La naissance et le tournage de A bout de souffle, réalisé par Jean-Luc Godard, dont ses méthodes atypiques vont au départ désarçonner ses collaborateurs, mais dont le succès va dépasser toutes les espérances au point de lancer officiellement la Nouvelle Vague.
Bien que le mouvement cinématographique date réellement de 1958 avec Le beau Serge, c'est clairement A bout de souffle qui a crée une révolution formelle, stylistique, qui vont changer le cinéma. Au départ, j'avais un peu peur du crime de lèse-majesté, d'autant plus que j'adore le film de Godard, que j'ai pu voir au cinéma lors d'une ressortie, le tournage a été abondement commenté depuis des décennies, notamment avec le documentaire de 1993 nommé Chambre 12, Hôtel de Suède, mais Richard Linklater est clairement Le cinéaste qu'il fallait pour parler d'un autre temps, un de ses thèmes de prédilection. Et là, il tourne pour la première fois en grande majorité en langue française, dans une production locale et tourné à la manière de (avec l'image en noir et blanc granuleuse, le format carré, le son qui imite le léger souffle du mono de l'époque avec ses quelques craquements...), et c'est clairement un bonheur absolu. Dans l'esprit, je me demande ce que pourraient ressentir des spectateurs qui n'ont jamais vu le film de Godard ni entendu parler de tout ceci, mais, de manière égoïste, j'ai l'impression que Nouvelle Vague a été fait pour moi seul, car j'ai l'impression qu'il me parle. Pas que dans l'abondance des personnages présentés face caméra avec à chaque fois leurs identités, quand bien même ils n'apparaissent que quelques secondes (comme le couple Demy-Varda ou Juliette Gréco), je connais 99% des gens à l'écran, et c'est clairement un pur plaisir de cinéphile, non seulement de reprendre un film qu'on aime déjà, mais dont on sent que le réalisateur aime aussi ça, car il traite d'une époque charnière. Celle où la liberté de tourner est là, quand bien même les moyens sont réduits, où les méthodes de travail de Godard étonnent car il peut laisser tomber une journée de travail au bout de deux heures seulement car il n'a plus d'idées, il écrit sur un coin de table dans un bistro la ou les scènes du jour, mais dans un tel fatras, il en ressort du génie. Qu'il va surtout affiner lors du montage avec cette idée qui est de couper les bouts dans les plans de manière à dynamiser le récit, et donner au film sa structure si particulière mais qui fera son grand succès en 1960.
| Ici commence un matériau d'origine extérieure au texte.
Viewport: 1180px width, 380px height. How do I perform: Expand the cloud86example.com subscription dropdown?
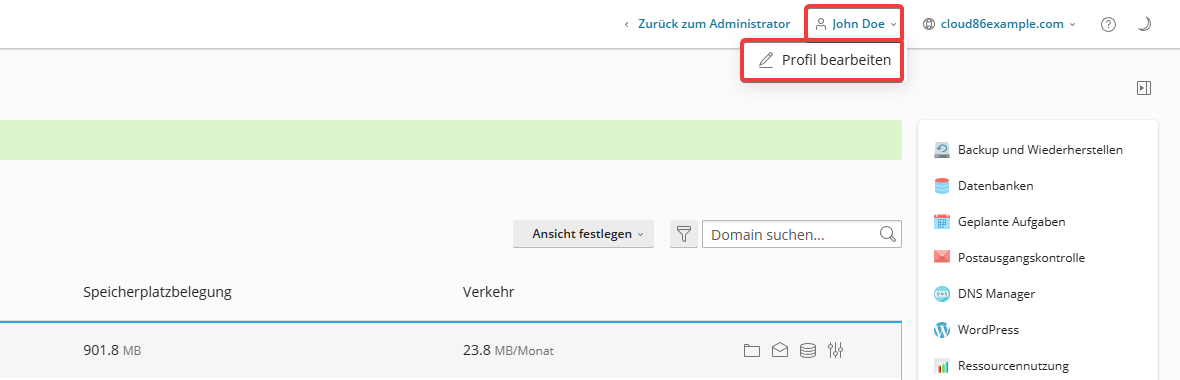point(999,24)
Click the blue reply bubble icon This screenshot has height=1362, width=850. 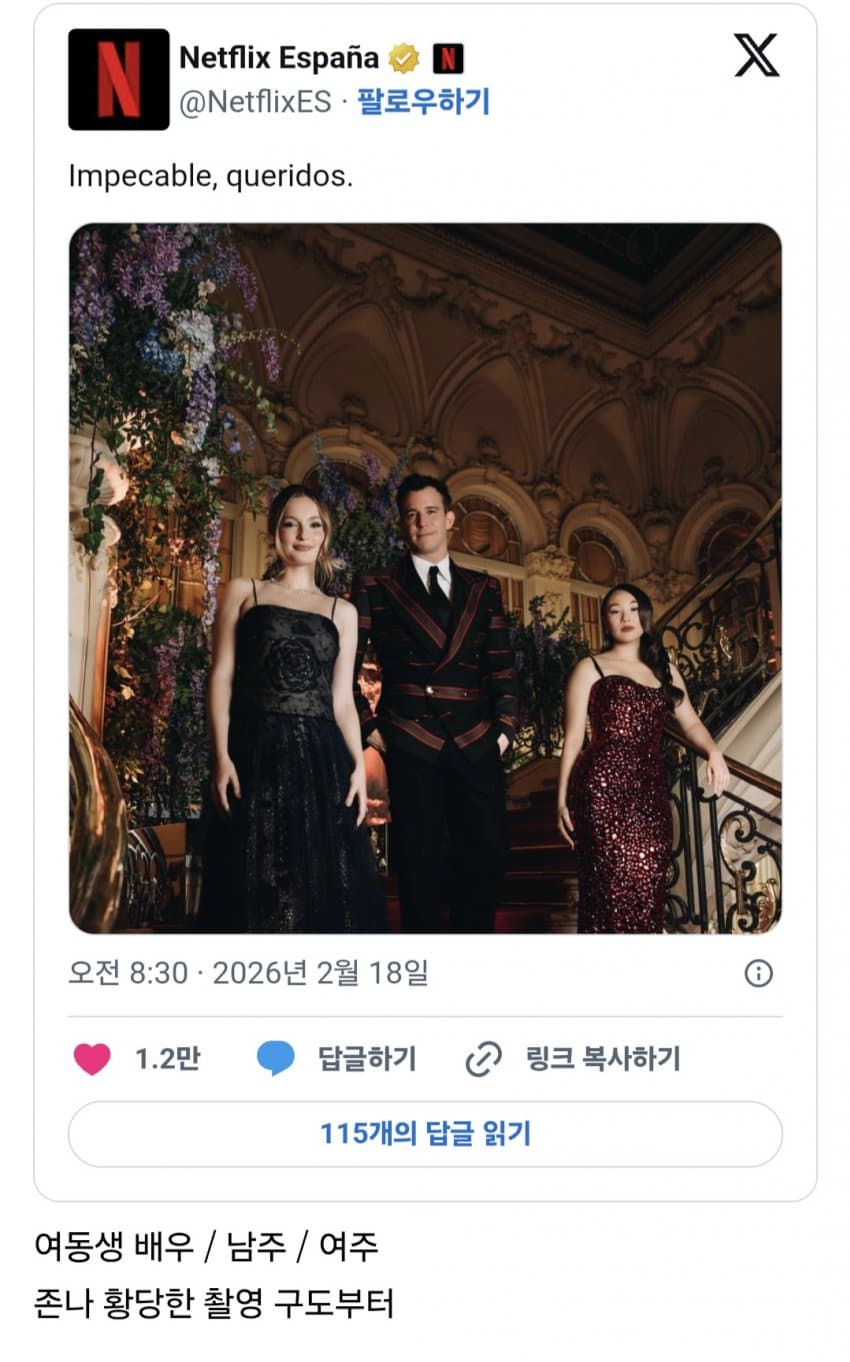pyautogui.click(x=275, y=1059)
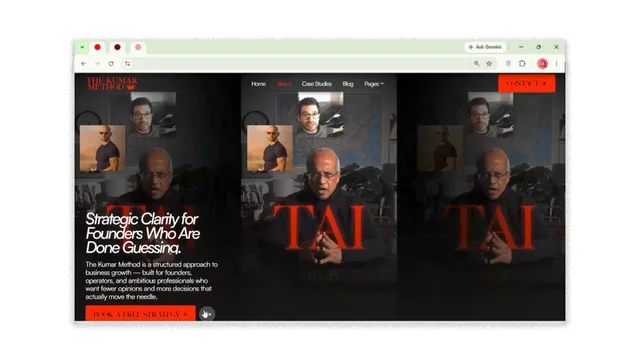Viewport: 640px width, 360px height.
Task: Open the Extensions puzzle icon
Action: point(522,64)
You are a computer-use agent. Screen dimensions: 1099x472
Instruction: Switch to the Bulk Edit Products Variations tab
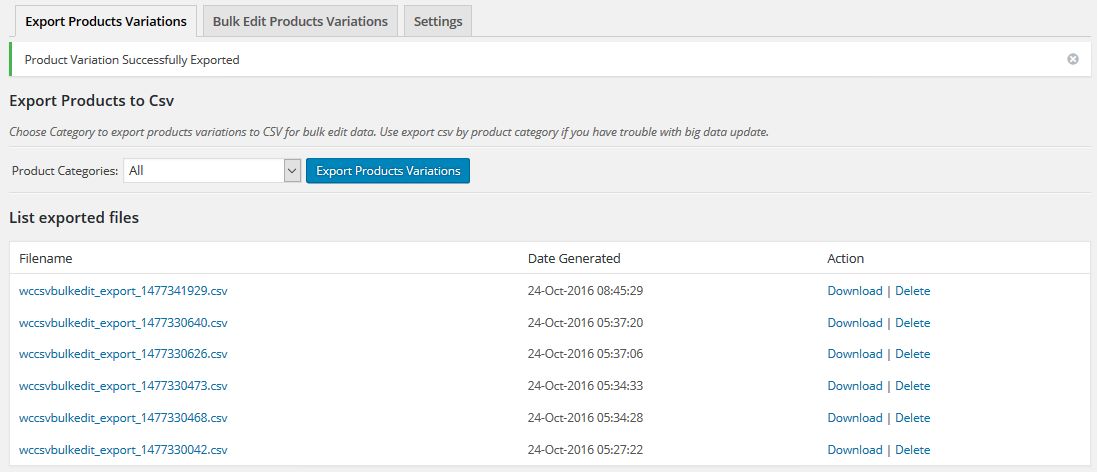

L'autre intérêt de Nouvelle Vague est aussi dans son casting, où Linklater a repris à sa façon l'idée de Godard qui était de tourner avec des inconnus, à l'époque ; ainsi, Guillaume Marbeck qui est ici le réalisateur franco-suisse, n'avait jamais joué auparavant (et qui est bien meilleur que Louis Garrel dans Le redoutable), tout comme Aubry Dullin incarnant Jean-Paul Belmondo. La seule réellement connue étant Zoey Deutsch pour Jean Seberg avec un mimétisme parfois surprenant, comme dans la fameuse scène où elle essaie de vendre le New-York Herald Tribune sur les Champs-Élysées. Notons aussi Benjamin Cléry (pour Pierre Rissient, alors directeur de production), l'excellent Matthieu Penchinat (Raoul Coutard, le chef-opérateur) ou encore Bruno Dreyfürst qui joue le producteur Georges de Beauregard qui voit en Godard une sorte d'olibrius qui semble dilapider son argent en avançant aussi lentement et avec qui les relations vont peu à peu se tendre.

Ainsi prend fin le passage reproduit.